A vertical film - not in familiar 4:3 or 16:9, but in super-widescreen rotated 90 degrees. Projected on to a 13-metre-tall monolith in the far end of Tate Modern’s Turbine Hall, it glows, flickers and shimmers. Colours blink and flash across what looks like the back wall of the hall, waterfalls run backwards, and dreamlike collages and montages appear before you.
Tacita Dean’s FILM is made using analogue film-making techniques. All created within the camera, the frames of FILM are hand coloured, edits hand spliced and the work itself truly hand made. It’s a celebration of what film can do, pushing many of the “antique” techniques to new levels to produce the effects.
Dean always works with film as material, rather than using digital cameras. For her the tactile nature of film is key - the fact it must be physically cut and stuck together with tape to create edits or run through the camera multiple times to create montages and layers. There is always the element of chance in what is being made with film. A randomness that’s part of the medium and part of the process. With the rise of digital photography and digital editing, however, these laborious physical techniques are becoming unnecessary. Unlike traditional emulsion-based film, it’s easy to cut, fade, vignette, tint - you can infinitely adjust almost anything in a digital format. Whatever goes wrong you can “fix it in post”: clean it up in the edit. Digital saves you time and costs you less. There’s no film to spool and reload, no developing and printing, and you’re less likely to lose shots. You can shoot for unlimited periods, you never need to fit to a roll of film.

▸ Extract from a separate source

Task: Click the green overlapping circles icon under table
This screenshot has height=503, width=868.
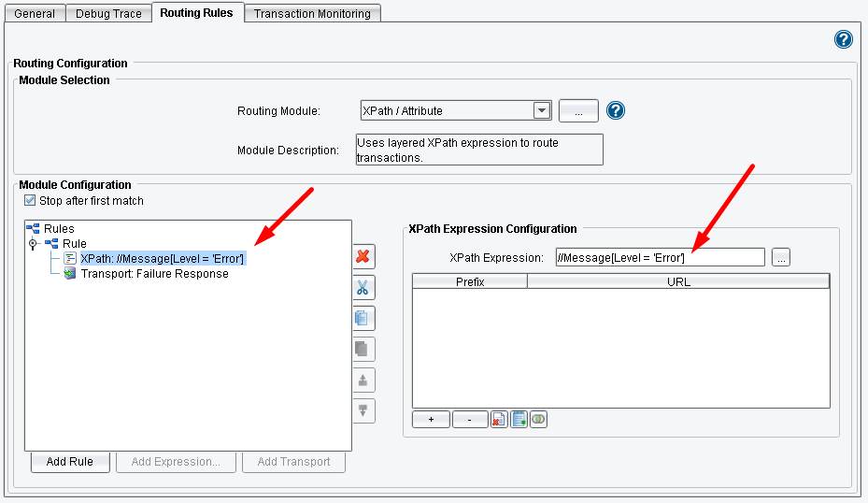Action: coord(538,420)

It’s changeable, sendable, shareable and more reliable to project. Digital is usurping film-based film-making and film projection in almost all areas. Many young people may never have handled film at all, no matter how many photographs they’ve taken or videos they’ve uploaded to Facebook.
But in our rush to embrace the new, are we forgetting the craft skills of filmmaking? Can digital really do all that film can? Or is our attachment to physical objects clouding our vision, and is the pixel essentially the same as the grain?
I asked Tate’s film makers what they thought about shooting on film and digital. Kate Vogel, Producer and Lead on long format films says:
“With film, you become more aware of what you are shooting - due to its very nature you are limited, you can’t go on shooting indefinitely as you can with digital - you inevitably become more aware of the film that you are making during the filming process, which would be a shame to lose…”
Nick Aldridge, Producer of weekly video podcast Tate Shots says:
“Although film is an incredible medium, creating an image digital formats have never been able to replicate, due to the nature of TateShots (with it’s quick turnaround and small budget), film has never really been an option for me. I hope it doesn’t disappear completely as working with film leaves no room lazy filmmaking, it forces you to strive for perfection, but I do fear there won’t be a place for it in the modern world.”
What do you think?
Are we prioritising digital without analysing whether it is a good idea to discard the analogue?